The company's partnership with Kraft Foods (KRFT) sold 1.2 million units of drinks between May and December of 2012. This year, the company expects to sell 4.8 million units during the same period which represents a growth rate of 300%.

SodaStream's Country Time and Crystal Light brands of drinks were launched in 11,000 American stores including Wal-Mart (NYSE:WMT), Bed & Bath and Beyond (NASDAQ:BBBY), Meijer, Target (NYSE:TGT) and Macy's in 2012. By the end of 2013, there will be an additional of 3,000 locations including Office Depot (NYSE:ODP) and Kroger (NYSE:KR) locations. In 2012, SodaStream's Cool Aid brand was sold in 3,000 Wal-Mart locations; by the end of this year, it will be sold in 17,000 locations including but not limited to Kroger, Target, Meijer and Best Buy (NYSE:BBY).
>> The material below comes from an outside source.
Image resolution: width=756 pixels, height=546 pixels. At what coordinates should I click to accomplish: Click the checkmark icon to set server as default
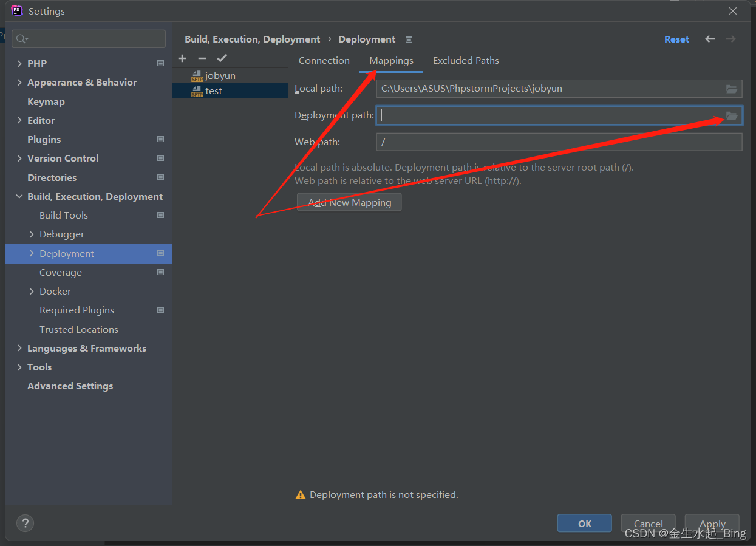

SodaStream also signed a partnership with Samsung (OTC:SSNHY). Starting this year, some of Samsung's fridge models will come with an in-built soda machine made by SodaStream. If successful, this move can attract more partners for the company and increase its exposure greatly. Many people might be skeptical about buying a soda machine, but if it comes as a part of their fridge, they might be more open to the idea. These fridges are already rolled out in the U.S. and Canada and they will be rolled out elsewhere soon.

(Click to enlarge)

SodaStream's products are particularly popular and successful in Western Europe. The company is able to post double-digit growth in the region, which is a very rare accomplishment at this point in time when most major corporations are losing against the recession and seeing revenue declines. In France, SodaStream has 3.5% household penetration and in Germany the rate is 3.4%. Last year, in France, the revenue growth rate was 40% compared to 100% in Germany.

The company has yet to enter many markets where it can be very successful. For example, it is entering Mexico in 2014. In India, the company will establish itself in the second half of this year. In Japan, SodaStream's products are being sold in only 500 stores but this number will triple by the end of this year. The company also expects a lot of growth from online retailers such as Amazon.

Currently, SodaStream is pretty hot and the company is building a lot of momentum around the world. I don't expect it to slowdown anytime soon. The investors should take advantage of the current sell-off to acquire shares in this company. I haven't bought any shares of SodaStream yet but I plan on doing so in a few days when I sell some shares to free up some cash (of course I won't tell which company I will be selling, it's off topic here). Regardless of acquisition rumors, the company is a nice addition to many growth portfolios at the moment.

Disclosure: I have no positions in any stocks mentioned, but may initiate a long position in SODA over the next 72 hours. I wrote this article myself, and it expresses my own opinions. I am not receiving compensation for it (other than from Seeking Alpha). I have no business relationship with any company whose stock is mentioned in this article.